-- HOW TO COMPLETE THIS TASK --
Only the text belongs in the copy: retype each record exactly as it appears.

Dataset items
== Segment start ==

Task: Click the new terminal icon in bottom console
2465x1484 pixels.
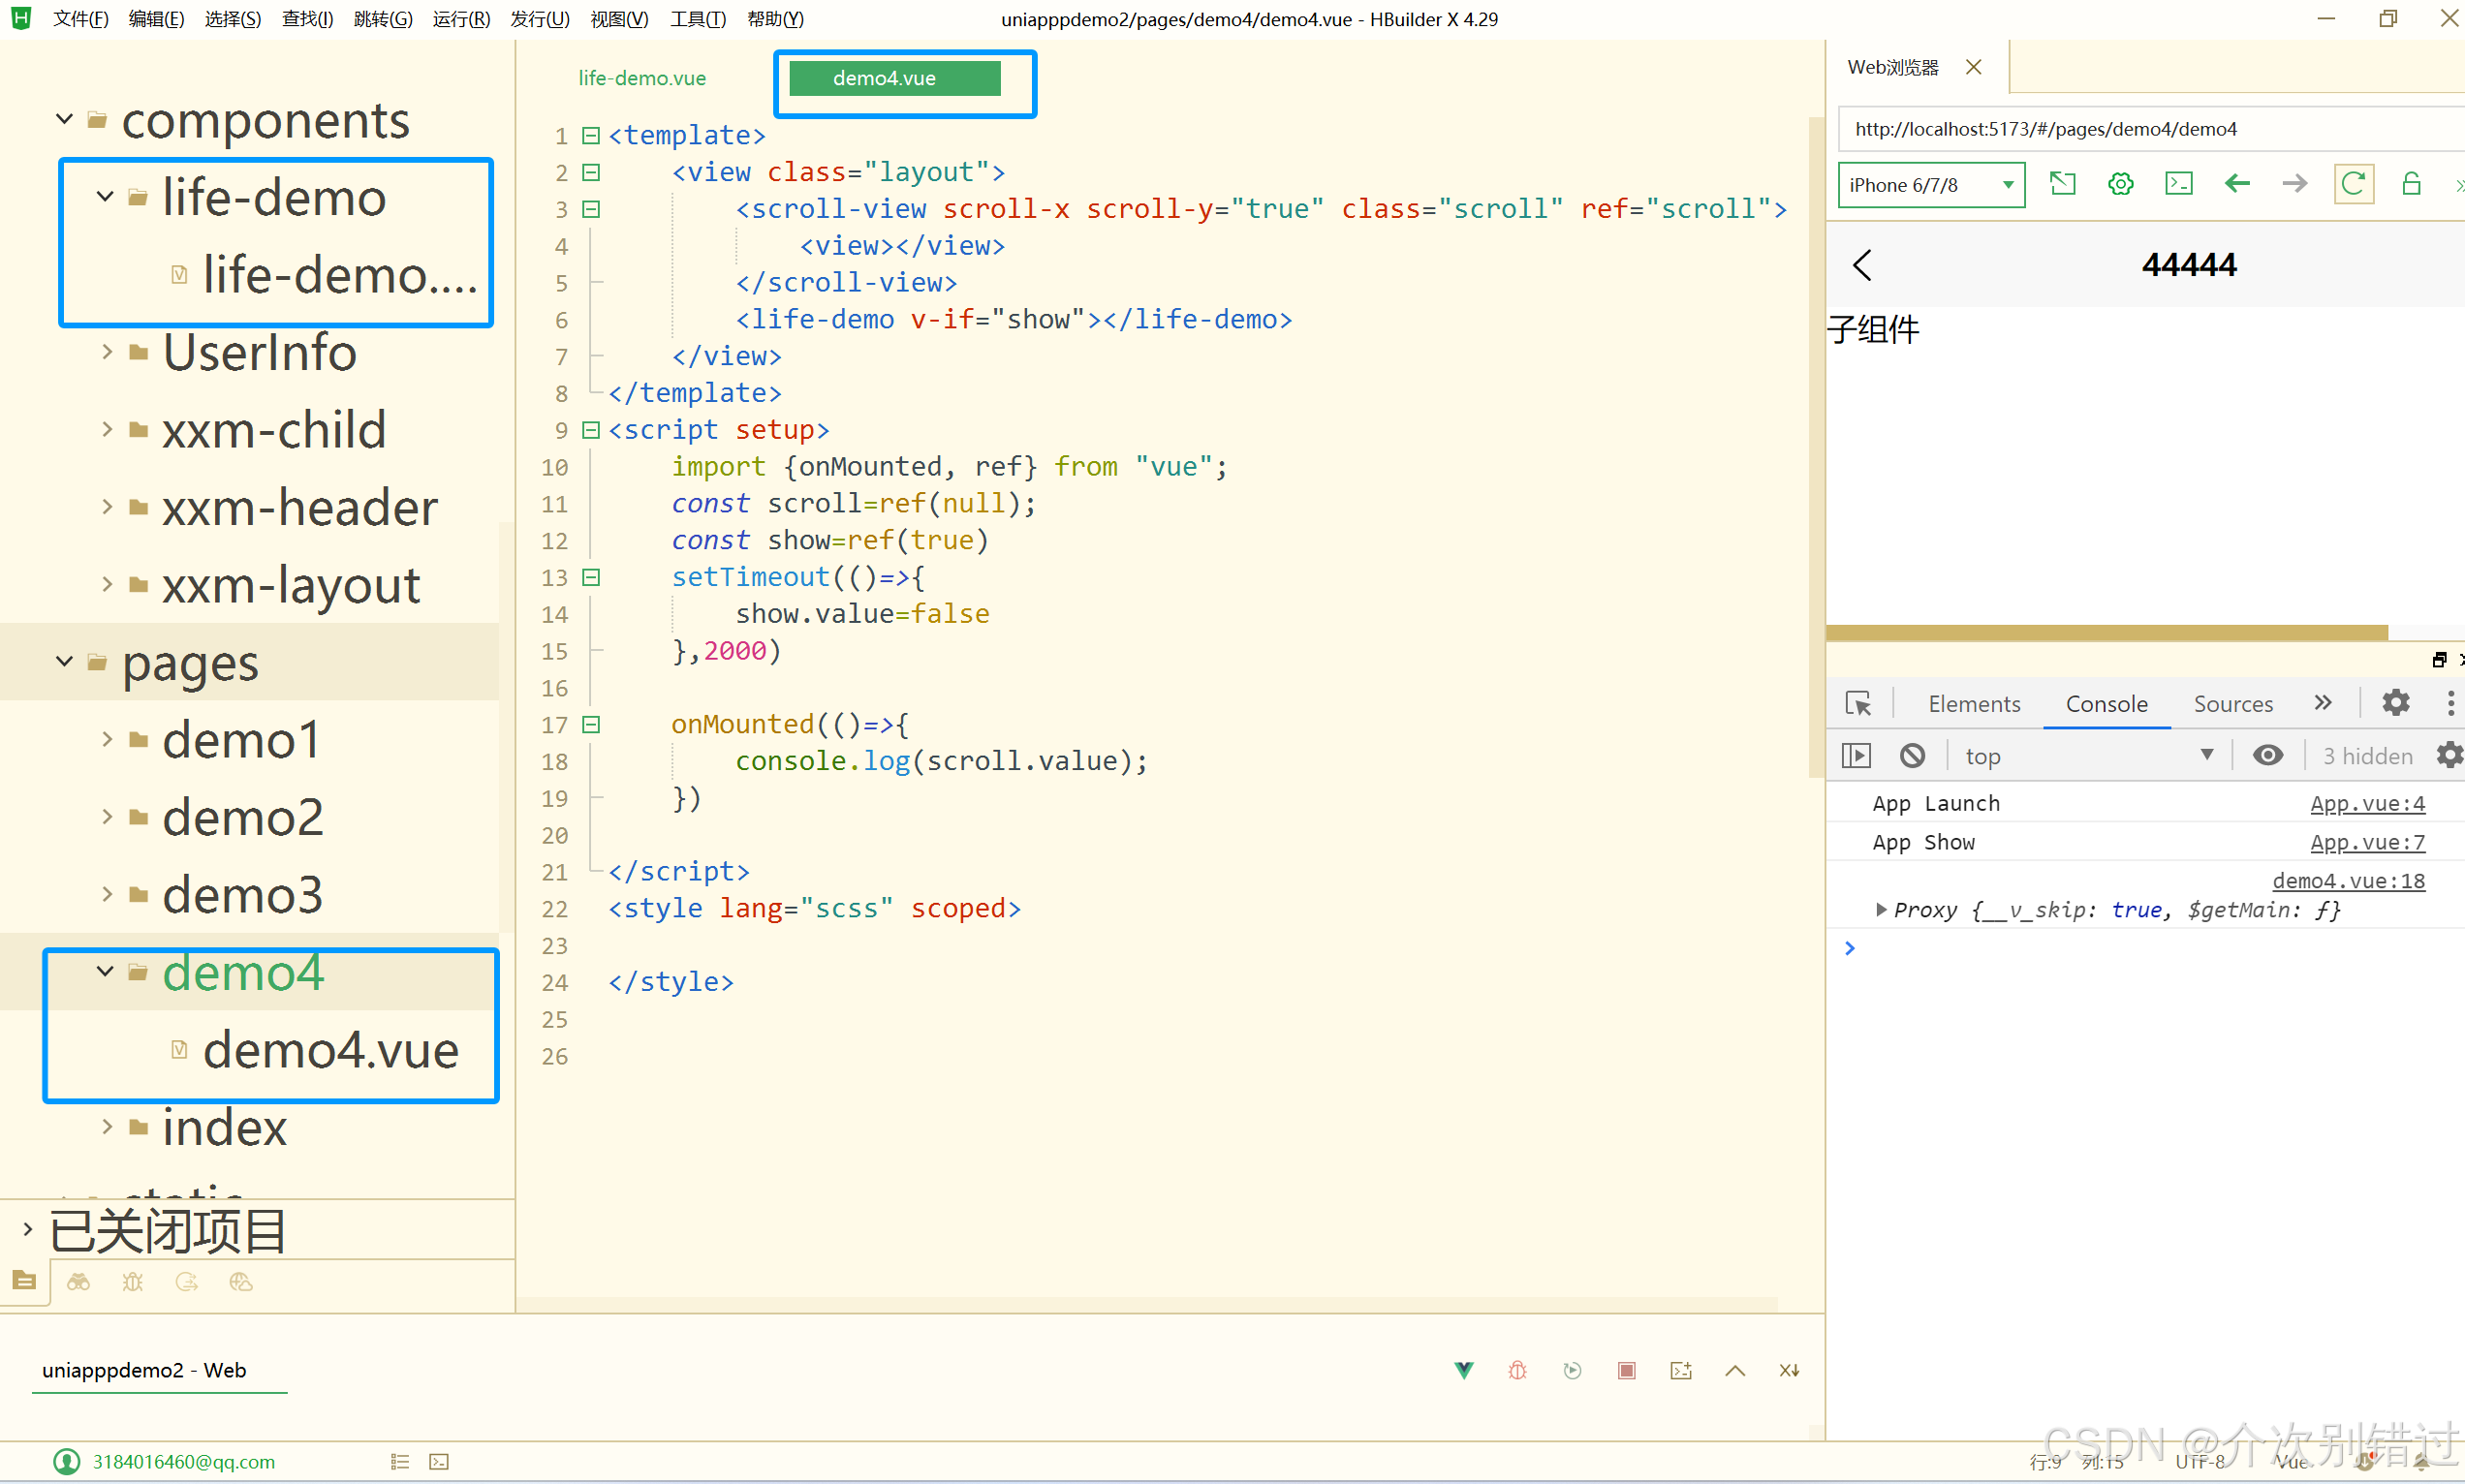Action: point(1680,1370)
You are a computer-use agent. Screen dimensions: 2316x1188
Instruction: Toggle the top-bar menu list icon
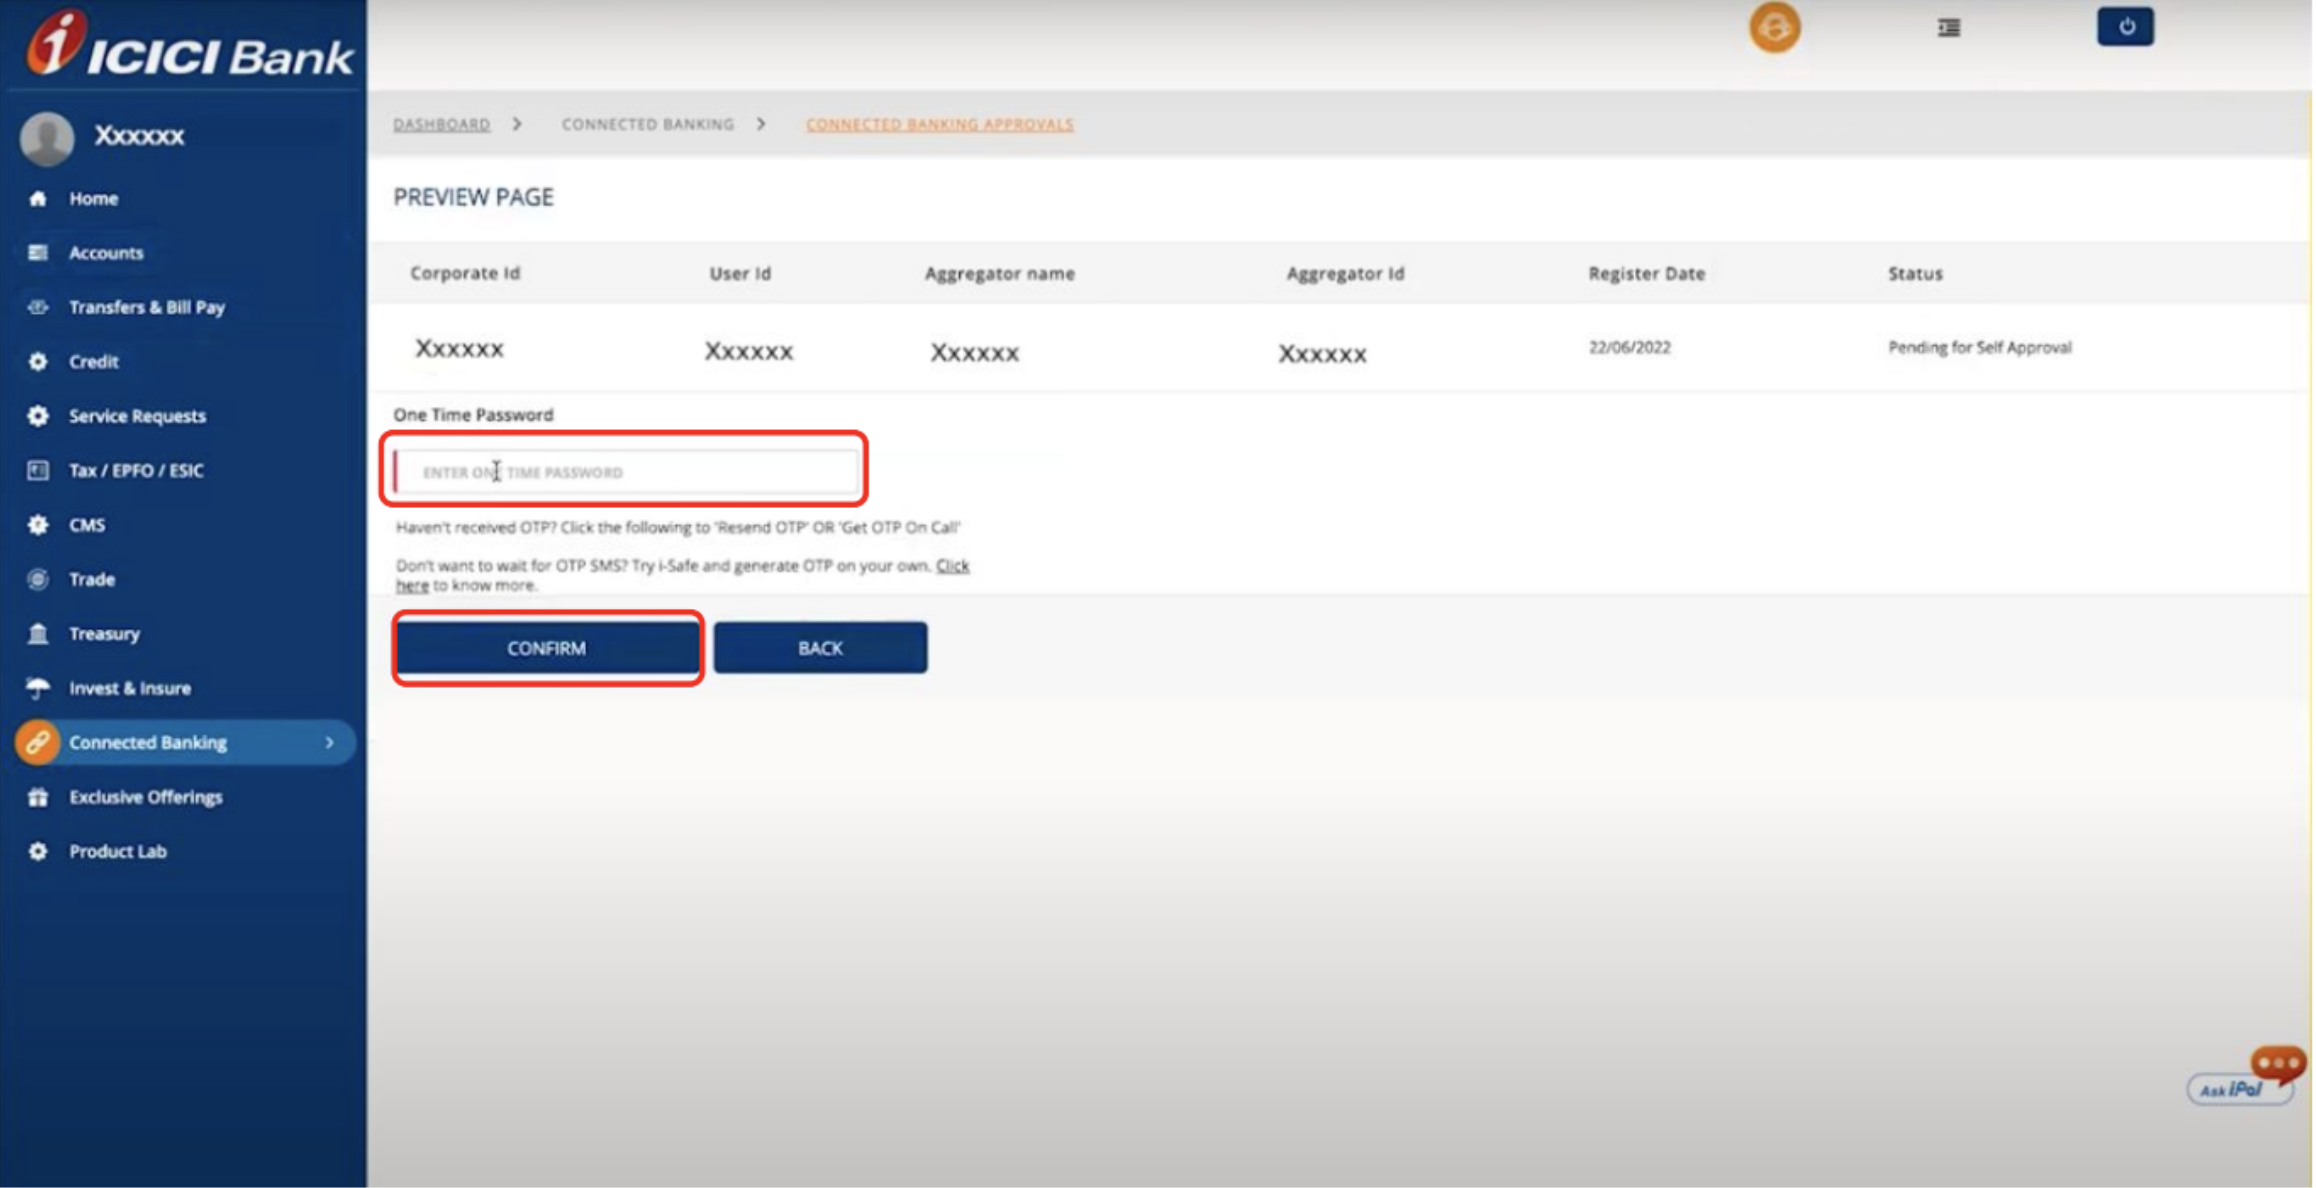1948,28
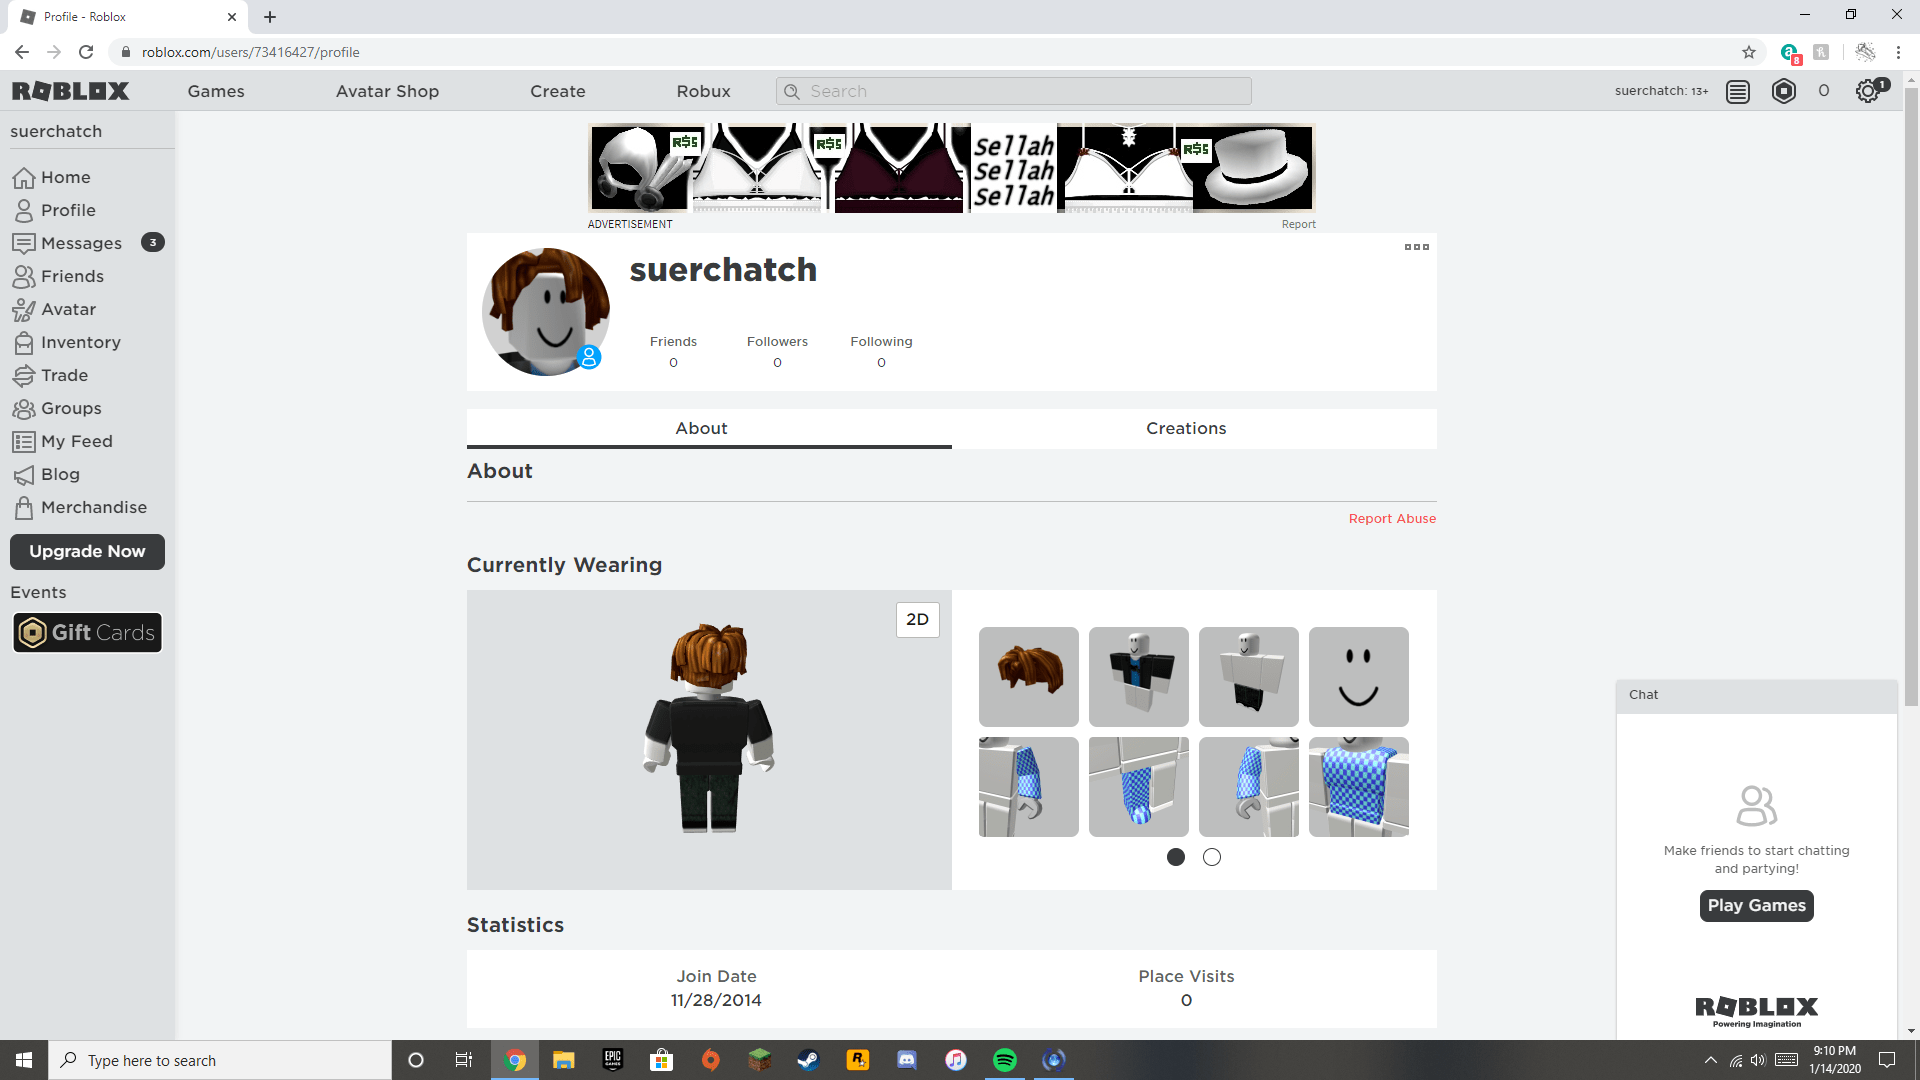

== Segment end ==

-- RESULT OF THIS EXERCISE --
Task: Click the new terminal icon in bottom console
2465x1484 pixels.
Action: point(1680,1370)
You are a computer-use agent. Screen dimensions: 2316x1188
Instruction: Toggle the top-bar menu list icon
1948,28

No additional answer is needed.